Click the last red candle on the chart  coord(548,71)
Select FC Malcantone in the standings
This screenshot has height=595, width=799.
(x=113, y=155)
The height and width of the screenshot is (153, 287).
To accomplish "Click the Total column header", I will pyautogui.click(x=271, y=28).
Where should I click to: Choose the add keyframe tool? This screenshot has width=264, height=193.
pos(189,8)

==*==

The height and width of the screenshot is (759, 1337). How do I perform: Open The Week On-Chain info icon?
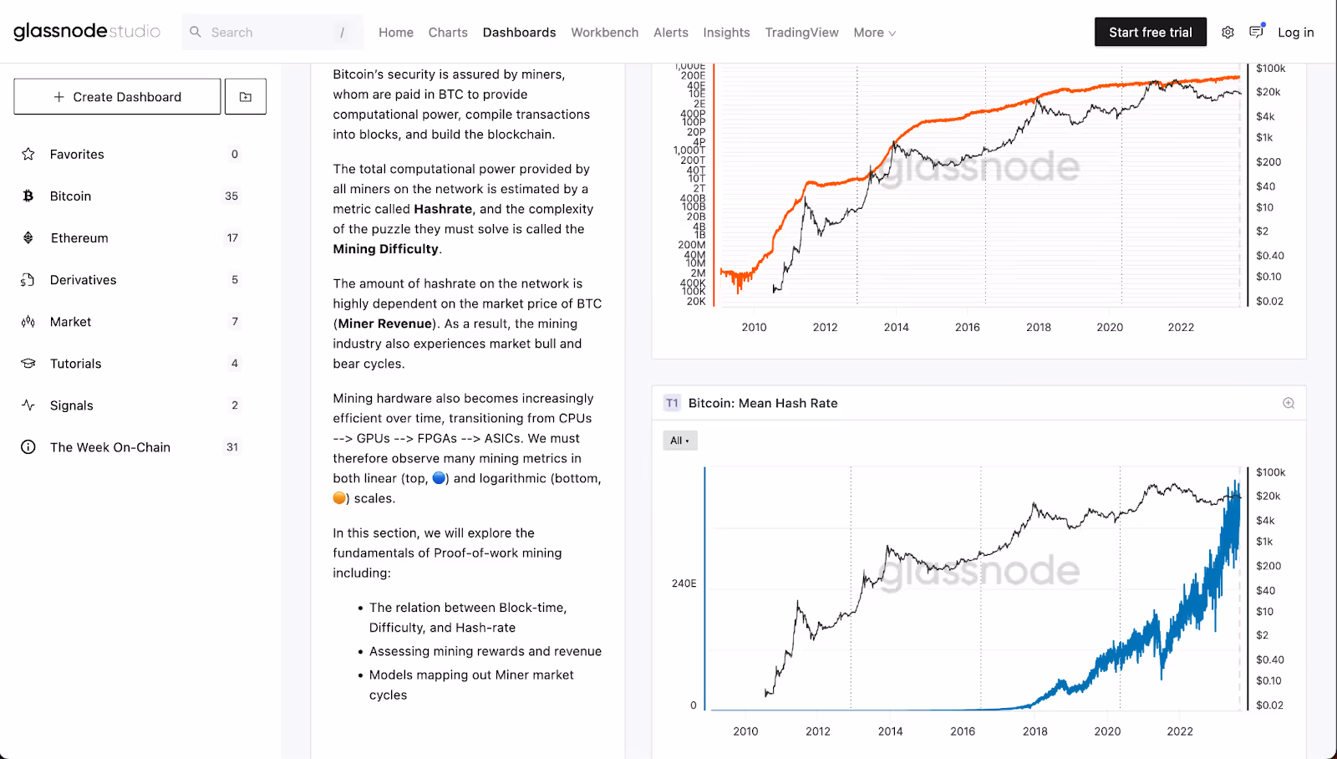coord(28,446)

==*==

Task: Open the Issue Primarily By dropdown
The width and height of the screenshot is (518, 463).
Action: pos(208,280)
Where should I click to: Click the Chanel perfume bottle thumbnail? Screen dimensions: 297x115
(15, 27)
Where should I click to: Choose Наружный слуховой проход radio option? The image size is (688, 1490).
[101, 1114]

==*==

In the material above, find the line containing "Click the last" and the line containing "The height and width of the screenshot is (153, 287).", then write out exactly those two lines and every line between them, and nothing more.

FINAL ANSWER →
Click the last red candle on the chart  coord(548,71)
Select FC Malcantone in the standings
This screenshot has height=595, width=799.
(x=113, y=155)
The height and width of the screenshot is (153, 287).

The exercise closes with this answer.